--- DIRECTIONS ---
Of the entries below, return exactly those lines that fall between the one containing "Click the blue 41.5 IFR value tag" and the one containing "Click the export share icon at bottom", the two end lines included.

Data items
- Opening Delimiter -
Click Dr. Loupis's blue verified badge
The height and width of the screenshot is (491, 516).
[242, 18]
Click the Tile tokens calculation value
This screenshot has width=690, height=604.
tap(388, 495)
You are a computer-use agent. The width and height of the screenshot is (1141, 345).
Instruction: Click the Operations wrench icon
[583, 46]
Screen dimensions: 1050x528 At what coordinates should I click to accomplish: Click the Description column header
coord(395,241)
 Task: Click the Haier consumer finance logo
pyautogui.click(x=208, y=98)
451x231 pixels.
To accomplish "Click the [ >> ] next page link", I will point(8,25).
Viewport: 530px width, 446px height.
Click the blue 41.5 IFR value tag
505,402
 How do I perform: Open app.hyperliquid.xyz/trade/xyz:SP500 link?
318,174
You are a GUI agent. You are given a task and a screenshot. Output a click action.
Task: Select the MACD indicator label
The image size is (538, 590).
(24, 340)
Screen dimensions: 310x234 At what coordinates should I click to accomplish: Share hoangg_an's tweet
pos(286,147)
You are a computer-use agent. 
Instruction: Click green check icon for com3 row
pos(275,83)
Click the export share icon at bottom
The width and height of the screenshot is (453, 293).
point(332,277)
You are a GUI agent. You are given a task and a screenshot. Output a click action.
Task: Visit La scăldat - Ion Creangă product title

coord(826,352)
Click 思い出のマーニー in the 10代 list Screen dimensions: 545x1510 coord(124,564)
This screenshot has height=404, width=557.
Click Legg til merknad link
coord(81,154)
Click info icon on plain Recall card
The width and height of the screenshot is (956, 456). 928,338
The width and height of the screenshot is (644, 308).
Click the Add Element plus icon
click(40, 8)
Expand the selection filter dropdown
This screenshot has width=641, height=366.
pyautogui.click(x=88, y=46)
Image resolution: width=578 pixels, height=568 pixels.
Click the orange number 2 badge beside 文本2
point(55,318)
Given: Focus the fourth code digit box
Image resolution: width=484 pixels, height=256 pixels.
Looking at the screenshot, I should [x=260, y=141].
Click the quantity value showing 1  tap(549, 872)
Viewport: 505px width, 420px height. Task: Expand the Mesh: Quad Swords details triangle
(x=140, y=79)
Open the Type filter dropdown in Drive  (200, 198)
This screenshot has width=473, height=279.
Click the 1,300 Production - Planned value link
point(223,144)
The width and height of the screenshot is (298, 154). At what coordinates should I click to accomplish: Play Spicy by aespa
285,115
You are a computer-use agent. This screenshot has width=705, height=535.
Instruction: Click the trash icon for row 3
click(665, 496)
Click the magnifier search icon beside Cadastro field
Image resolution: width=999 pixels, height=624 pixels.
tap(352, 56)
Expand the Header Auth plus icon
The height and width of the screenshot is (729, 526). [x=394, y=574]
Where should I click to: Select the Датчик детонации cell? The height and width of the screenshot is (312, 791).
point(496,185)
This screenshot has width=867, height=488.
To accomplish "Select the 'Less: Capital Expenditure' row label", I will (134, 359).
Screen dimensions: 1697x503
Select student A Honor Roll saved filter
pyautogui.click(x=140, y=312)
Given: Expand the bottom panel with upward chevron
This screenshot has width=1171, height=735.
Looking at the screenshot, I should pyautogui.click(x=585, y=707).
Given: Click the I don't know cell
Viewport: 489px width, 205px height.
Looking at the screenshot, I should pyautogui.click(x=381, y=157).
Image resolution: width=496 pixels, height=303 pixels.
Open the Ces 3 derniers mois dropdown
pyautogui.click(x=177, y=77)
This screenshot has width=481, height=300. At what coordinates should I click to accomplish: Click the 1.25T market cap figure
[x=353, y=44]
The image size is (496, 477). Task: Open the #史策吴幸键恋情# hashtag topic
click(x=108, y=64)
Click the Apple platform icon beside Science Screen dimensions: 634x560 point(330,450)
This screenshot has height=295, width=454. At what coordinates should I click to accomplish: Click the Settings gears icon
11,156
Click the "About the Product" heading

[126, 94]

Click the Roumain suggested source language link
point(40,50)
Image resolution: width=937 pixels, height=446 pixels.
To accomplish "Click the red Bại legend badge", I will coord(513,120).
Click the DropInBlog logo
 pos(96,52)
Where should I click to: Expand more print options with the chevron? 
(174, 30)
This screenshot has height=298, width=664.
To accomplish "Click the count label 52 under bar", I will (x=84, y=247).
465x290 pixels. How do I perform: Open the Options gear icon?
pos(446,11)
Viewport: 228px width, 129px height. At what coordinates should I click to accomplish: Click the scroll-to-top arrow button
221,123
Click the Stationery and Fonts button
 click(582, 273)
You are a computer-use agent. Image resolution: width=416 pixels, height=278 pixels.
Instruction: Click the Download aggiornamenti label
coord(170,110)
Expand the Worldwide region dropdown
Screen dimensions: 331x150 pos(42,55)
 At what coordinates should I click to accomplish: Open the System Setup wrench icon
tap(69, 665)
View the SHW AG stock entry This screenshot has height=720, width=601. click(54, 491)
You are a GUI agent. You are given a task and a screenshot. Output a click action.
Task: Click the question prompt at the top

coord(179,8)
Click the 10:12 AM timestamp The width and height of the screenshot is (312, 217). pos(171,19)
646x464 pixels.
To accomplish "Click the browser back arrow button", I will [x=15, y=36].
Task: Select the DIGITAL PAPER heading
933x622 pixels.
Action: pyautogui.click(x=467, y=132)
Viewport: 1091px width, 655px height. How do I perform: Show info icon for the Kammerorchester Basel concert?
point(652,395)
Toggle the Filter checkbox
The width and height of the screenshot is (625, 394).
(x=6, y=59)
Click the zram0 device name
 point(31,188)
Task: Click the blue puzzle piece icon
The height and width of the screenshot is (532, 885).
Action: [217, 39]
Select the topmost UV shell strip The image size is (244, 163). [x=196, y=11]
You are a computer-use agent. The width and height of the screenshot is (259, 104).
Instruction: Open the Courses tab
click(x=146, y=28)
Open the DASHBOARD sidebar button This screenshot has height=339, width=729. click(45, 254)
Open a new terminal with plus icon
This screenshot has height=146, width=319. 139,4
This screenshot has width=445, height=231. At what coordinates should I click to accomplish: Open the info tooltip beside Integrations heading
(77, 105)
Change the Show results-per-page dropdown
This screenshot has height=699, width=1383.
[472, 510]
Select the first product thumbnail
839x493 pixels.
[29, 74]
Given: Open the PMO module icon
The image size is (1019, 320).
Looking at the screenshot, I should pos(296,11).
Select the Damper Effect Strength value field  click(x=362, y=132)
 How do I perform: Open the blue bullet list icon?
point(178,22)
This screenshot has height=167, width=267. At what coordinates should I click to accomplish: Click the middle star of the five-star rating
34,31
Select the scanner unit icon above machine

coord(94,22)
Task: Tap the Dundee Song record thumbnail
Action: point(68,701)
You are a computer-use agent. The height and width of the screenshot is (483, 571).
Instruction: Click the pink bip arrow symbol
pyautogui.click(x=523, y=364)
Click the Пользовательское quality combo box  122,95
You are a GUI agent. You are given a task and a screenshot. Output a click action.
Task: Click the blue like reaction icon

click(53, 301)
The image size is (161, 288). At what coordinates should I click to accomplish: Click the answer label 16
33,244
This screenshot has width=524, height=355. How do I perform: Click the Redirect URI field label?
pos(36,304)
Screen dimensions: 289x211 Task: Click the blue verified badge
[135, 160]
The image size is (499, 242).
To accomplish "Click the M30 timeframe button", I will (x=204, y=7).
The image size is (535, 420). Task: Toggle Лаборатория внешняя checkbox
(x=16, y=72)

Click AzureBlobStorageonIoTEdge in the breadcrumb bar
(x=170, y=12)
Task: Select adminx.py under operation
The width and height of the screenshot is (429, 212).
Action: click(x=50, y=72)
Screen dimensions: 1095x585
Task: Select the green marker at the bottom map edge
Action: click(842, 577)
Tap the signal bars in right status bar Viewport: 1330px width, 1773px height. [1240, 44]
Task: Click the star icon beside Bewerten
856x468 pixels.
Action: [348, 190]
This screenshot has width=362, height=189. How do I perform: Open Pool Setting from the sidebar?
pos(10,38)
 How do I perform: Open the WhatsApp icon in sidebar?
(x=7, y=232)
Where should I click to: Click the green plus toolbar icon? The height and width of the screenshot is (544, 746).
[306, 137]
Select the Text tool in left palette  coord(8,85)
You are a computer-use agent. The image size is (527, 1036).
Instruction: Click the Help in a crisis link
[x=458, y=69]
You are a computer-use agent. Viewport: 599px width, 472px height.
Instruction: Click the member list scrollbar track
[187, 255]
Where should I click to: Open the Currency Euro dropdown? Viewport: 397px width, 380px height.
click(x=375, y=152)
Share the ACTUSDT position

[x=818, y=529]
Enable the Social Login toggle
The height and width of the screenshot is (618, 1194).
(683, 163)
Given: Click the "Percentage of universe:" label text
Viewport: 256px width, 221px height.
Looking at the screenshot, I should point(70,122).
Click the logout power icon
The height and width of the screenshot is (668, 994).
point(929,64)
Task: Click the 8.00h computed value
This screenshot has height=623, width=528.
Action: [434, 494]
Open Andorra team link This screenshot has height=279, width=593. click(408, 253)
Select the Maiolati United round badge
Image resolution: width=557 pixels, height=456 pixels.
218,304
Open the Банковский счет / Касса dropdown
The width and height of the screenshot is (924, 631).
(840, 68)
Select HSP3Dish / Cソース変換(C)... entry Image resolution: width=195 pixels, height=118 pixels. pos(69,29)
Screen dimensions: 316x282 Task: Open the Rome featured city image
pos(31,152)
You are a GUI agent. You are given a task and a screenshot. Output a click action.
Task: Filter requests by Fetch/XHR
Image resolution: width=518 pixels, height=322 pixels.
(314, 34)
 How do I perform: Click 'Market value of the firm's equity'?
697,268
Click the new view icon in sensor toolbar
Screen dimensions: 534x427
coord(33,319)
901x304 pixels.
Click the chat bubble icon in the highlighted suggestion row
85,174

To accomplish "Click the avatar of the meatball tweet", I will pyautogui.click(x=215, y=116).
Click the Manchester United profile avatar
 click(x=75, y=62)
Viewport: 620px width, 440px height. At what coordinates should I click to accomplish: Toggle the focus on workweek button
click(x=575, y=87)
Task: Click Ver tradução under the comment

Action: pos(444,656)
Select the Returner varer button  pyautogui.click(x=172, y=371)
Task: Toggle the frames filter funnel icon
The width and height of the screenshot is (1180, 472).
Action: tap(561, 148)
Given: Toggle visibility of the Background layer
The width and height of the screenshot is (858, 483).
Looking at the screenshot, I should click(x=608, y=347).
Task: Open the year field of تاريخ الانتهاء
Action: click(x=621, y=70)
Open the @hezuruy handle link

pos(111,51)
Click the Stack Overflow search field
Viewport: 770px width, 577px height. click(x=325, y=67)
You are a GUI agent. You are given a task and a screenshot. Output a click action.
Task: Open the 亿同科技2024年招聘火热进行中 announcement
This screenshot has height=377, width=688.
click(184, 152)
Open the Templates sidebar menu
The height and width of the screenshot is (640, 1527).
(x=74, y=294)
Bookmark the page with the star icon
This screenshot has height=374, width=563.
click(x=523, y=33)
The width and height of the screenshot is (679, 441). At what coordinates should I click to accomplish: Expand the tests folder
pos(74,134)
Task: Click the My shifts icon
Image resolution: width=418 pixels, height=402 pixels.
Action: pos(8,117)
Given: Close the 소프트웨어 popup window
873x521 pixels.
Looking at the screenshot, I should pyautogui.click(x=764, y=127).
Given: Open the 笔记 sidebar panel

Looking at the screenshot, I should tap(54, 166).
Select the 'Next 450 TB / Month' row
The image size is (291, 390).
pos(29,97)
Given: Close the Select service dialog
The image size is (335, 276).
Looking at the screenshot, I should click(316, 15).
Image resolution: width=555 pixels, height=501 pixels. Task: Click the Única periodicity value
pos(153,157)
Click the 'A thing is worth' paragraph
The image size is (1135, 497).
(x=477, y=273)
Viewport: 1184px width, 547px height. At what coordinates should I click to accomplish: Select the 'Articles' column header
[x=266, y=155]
- Closing Delimiter -
--- SOLUTION TO THIS TASK ---
Click the blue 41.5 IFR value tag
505,402
 How do I perform: Open app.hyperliquid.xyz/trade/xyz:SP500 link?
318,174
You are a GUI agent. You are given a task and a screenshot. Output a click action.
Task: Select the MACD indicator label
The image size is (538, 590).
(24, 340)
Screen dimensions: 310x234 At what coordinates should I click to accomplish: Share hoangg_an's tweet
pos(286,147)
You are a computer-use agent. 
Instruction: Click green check icon for com3 row
pos(275,83)
Click the export share icon at bottom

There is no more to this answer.